Abstract

AbstractRegionalization methods have been effectively used in many hydrological studies, such as regional flood frequency analysis and low flows. However, there is no study to estimate the instantaneous peak flow (IPF) from maximum mean daily flow (MDF) using hydrological models with regionalized parameters. In this paper, the semidistributed conceptual hydrological model Hydrologiska Byråns Vattenbalansavdelning is operated on a daily time step for 18 catchments in the Aller‐Leine basin, Germany. The model is calibrated on four different flow statistics, including winter/summer extremes distribution and flow duration curves. The model parameter values are predefined with the associated catchment descriptors by a transfer function. Two different regionalization schemes are investigated: one is carried out for all the catchments in the study area; the other one is only performed for several catchments within a cluster. The k‐means algorithm is used to 12 different catchment characteristics from all 18 catchments as the partitional clustering algorithm.
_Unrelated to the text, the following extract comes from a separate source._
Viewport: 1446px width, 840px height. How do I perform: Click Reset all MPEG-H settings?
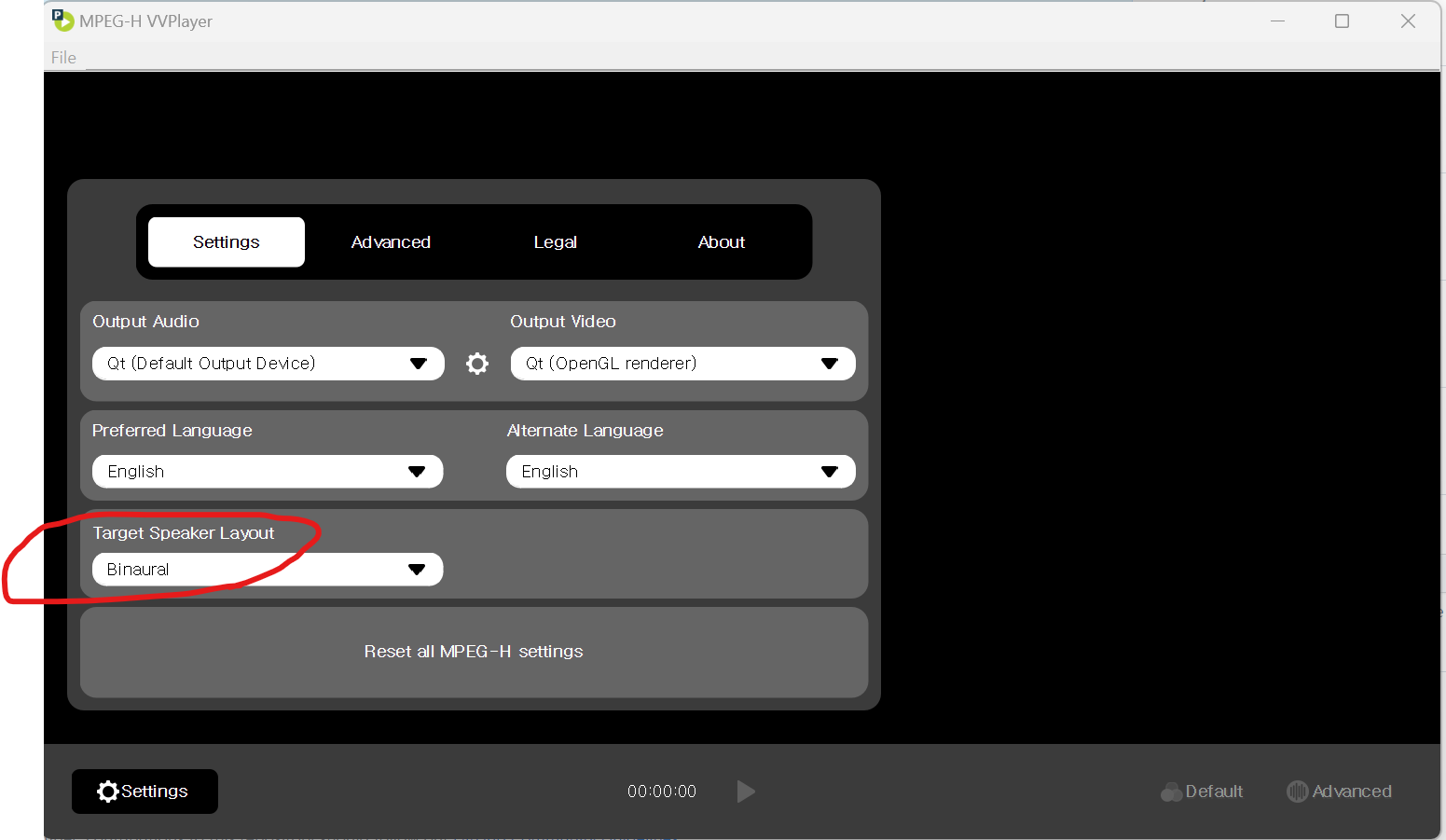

Subsequently, the general extreme value distributions are fitted to the modeled MDFs, which are then transferred into IPF quantiles using a multiple regression model.The results show that (a) the uncertainty resulted from model parameter regionalization for the estimation of IPFs is much smaller than the error when using MDFs instead of IPFs; (b) the hydrological responses of the clustered catchments located in the flat areas are, in general, not as homogeneous as the ones in high elevated regions; and (c) the model with the parameters derived from the same regionalization coefficients within a cluster performs better using the corresponding parameters estimated through all the catchments.